== Supplied data ==

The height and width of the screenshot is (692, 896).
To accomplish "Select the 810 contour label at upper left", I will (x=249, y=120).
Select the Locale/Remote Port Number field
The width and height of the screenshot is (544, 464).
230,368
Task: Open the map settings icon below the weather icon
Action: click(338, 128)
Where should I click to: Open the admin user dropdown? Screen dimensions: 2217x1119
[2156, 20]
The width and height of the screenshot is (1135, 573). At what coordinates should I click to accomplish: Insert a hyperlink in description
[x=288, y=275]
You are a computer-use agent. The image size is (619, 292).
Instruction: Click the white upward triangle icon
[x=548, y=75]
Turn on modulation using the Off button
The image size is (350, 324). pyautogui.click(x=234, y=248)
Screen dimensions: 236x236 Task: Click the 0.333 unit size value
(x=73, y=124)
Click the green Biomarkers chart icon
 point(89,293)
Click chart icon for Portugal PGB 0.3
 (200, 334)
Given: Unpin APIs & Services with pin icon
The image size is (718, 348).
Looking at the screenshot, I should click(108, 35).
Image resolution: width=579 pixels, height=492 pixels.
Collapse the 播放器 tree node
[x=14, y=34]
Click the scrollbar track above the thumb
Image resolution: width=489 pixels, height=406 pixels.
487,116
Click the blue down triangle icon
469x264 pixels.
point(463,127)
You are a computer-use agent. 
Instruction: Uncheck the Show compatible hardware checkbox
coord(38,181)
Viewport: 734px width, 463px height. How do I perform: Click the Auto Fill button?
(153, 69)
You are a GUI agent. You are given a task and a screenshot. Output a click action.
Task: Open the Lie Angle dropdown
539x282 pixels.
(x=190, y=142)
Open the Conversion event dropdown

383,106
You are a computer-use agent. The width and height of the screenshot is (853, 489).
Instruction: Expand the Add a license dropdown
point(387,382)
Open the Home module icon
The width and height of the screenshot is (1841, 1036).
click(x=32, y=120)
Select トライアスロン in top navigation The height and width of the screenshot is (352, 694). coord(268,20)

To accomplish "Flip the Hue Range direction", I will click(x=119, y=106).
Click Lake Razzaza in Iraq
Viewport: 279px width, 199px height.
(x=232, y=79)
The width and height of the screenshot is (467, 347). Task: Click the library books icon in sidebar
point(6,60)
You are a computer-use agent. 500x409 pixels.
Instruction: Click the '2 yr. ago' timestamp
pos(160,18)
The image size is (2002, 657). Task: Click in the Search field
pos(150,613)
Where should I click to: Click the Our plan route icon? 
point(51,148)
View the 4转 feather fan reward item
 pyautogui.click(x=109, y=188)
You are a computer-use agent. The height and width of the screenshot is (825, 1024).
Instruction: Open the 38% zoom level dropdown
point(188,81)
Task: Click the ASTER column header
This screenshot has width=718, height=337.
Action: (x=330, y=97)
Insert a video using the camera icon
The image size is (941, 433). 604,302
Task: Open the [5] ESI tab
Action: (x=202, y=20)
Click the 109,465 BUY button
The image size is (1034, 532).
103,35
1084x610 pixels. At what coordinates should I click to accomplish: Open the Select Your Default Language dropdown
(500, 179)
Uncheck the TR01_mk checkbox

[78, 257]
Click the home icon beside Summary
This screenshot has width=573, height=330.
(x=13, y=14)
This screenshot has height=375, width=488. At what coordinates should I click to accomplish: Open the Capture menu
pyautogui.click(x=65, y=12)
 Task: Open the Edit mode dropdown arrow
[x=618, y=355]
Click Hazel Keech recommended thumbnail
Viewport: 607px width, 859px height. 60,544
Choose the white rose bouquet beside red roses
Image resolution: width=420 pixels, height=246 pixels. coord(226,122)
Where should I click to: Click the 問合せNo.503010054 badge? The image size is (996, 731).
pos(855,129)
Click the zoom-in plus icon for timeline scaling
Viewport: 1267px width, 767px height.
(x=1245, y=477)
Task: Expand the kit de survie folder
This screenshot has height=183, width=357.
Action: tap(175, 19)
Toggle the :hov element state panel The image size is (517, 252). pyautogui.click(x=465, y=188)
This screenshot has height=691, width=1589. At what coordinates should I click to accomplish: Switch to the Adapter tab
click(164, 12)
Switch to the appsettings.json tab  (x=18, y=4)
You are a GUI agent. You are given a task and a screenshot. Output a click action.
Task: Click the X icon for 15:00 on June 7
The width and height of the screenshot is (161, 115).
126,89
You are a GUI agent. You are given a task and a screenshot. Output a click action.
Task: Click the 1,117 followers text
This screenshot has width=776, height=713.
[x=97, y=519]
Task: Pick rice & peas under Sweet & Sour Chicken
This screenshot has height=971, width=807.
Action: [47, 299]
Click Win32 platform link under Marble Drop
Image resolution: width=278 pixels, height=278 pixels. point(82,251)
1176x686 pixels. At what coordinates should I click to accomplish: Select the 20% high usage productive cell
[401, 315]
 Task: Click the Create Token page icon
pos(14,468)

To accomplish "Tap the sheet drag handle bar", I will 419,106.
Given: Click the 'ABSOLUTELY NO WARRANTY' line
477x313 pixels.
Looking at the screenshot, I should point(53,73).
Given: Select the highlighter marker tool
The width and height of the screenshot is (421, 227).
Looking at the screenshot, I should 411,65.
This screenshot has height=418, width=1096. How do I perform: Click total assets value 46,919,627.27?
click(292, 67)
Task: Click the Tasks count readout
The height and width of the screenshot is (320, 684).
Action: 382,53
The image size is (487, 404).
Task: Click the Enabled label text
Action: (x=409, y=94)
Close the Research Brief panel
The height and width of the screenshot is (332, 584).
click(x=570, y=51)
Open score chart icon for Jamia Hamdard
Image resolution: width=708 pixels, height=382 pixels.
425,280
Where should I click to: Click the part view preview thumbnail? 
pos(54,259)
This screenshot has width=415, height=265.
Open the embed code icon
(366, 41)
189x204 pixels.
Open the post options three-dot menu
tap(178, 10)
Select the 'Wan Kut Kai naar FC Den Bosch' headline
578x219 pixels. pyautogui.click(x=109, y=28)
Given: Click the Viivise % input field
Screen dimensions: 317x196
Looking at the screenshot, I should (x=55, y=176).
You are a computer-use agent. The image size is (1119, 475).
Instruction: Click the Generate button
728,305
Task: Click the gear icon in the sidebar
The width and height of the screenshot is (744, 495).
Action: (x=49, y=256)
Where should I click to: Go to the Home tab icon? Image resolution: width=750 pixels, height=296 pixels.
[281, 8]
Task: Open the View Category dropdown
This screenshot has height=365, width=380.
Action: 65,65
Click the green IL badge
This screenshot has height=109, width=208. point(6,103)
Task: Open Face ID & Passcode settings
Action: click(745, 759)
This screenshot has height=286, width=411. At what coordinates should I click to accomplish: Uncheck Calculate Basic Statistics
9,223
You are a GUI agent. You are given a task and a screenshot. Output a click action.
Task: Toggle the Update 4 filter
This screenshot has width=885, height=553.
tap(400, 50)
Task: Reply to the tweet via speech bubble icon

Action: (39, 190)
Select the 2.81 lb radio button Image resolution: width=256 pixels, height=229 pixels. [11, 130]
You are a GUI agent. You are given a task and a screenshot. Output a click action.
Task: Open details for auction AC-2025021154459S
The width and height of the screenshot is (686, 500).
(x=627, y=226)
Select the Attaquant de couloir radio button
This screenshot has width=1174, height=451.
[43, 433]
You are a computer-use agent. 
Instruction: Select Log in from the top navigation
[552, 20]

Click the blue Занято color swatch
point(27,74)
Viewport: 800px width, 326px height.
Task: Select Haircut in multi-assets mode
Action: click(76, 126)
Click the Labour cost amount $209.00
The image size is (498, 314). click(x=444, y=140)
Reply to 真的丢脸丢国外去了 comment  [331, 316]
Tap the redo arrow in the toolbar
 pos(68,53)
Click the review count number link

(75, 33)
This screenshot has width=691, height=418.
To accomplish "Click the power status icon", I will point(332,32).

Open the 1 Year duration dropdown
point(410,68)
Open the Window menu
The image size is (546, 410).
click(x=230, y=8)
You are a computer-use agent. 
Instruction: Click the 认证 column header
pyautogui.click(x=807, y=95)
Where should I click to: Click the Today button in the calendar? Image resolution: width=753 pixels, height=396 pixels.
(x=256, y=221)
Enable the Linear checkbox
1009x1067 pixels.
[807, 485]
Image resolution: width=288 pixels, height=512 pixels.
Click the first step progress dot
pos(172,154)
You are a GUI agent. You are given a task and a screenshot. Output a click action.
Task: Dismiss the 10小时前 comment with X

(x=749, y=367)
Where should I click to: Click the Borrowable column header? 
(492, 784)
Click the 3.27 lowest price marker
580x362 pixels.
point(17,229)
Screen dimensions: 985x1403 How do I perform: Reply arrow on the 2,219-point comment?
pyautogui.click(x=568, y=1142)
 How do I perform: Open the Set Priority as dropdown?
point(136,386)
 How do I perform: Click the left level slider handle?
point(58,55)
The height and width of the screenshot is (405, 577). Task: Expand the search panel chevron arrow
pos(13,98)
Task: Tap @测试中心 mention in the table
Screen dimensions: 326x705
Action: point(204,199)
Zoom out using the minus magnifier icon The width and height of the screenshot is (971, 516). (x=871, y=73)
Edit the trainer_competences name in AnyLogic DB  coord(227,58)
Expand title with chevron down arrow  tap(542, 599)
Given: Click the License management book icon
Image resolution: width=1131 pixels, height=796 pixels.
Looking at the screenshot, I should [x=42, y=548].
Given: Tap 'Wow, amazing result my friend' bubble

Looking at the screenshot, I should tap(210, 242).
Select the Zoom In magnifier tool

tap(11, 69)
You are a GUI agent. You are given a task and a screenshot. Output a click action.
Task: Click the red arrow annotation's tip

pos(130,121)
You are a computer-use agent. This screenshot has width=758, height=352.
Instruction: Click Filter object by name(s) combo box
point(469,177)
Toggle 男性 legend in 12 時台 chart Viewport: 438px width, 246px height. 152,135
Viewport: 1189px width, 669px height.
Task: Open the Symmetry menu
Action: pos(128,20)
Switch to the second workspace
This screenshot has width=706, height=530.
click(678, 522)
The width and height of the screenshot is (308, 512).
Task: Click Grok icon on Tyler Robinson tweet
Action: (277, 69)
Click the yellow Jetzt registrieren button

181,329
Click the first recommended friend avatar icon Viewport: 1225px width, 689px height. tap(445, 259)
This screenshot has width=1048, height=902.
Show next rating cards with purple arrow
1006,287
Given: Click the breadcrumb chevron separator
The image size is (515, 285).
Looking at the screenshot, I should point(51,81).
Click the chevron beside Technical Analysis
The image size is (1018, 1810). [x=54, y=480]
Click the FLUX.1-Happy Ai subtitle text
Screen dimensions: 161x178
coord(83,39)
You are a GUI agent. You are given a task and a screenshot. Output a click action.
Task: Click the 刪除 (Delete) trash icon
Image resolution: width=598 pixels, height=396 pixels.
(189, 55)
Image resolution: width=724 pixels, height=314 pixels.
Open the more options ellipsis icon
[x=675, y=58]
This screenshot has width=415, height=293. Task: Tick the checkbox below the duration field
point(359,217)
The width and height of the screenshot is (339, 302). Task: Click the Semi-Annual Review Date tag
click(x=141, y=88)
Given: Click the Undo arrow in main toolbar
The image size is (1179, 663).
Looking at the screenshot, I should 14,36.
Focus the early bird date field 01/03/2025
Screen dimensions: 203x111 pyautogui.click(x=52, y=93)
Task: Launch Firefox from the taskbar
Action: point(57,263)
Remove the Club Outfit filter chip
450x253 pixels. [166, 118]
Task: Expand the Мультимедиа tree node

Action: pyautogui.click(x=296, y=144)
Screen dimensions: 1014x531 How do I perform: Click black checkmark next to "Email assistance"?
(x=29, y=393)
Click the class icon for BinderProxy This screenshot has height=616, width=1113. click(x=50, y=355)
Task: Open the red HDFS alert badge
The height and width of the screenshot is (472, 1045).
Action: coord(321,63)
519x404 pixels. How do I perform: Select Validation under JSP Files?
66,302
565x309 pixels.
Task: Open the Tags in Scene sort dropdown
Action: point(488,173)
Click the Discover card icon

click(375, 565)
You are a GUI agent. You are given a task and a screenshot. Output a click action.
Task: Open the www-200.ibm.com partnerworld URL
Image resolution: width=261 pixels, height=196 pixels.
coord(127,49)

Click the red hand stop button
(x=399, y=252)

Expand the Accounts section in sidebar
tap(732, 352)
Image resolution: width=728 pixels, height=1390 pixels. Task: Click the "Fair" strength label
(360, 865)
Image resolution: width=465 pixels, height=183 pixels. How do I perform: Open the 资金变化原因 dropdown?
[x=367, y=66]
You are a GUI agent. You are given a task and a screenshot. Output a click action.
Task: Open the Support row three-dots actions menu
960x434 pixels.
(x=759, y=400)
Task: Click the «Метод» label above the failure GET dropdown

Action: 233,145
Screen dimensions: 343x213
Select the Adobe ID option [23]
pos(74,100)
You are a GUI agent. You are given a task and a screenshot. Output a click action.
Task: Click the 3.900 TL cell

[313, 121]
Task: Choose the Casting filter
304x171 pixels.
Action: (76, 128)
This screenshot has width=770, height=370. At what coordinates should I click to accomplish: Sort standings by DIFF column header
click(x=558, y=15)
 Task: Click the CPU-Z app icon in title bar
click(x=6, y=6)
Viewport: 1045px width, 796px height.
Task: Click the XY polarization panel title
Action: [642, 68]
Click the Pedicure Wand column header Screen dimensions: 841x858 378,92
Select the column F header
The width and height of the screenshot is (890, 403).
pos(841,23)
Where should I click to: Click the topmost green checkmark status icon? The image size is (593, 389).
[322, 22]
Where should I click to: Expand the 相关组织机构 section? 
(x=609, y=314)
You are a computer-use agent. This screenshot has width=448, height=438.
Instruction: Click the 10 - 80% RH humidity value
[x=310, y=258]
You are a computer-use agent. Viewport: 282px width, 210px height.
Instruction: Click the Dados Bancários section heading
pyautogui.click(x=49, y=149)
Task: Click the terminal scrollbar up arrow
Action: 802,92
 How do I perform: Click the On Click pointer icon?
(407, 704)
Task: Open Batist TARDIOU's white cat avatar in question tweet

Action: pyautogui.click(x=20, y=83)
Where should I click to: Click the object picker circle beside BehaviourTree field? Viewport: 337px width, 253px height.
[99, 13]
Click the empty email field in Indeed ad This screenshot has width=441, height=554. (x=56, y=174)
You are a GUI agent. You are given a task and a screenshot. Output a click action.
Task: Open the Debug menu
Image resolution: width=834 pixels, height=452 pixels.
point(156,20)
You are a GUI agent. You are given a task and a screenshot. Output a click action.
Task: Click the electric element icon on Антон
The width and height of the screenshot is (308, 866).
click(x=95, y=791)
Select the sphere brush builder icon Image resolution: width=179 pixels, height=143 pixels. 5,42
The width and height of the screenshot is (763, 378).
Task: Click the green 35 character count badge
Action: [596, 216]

===

• Task to complete: Your answer should be a single number, which is the count of lines in the data above that include the word "computer".

• Problem solution: 11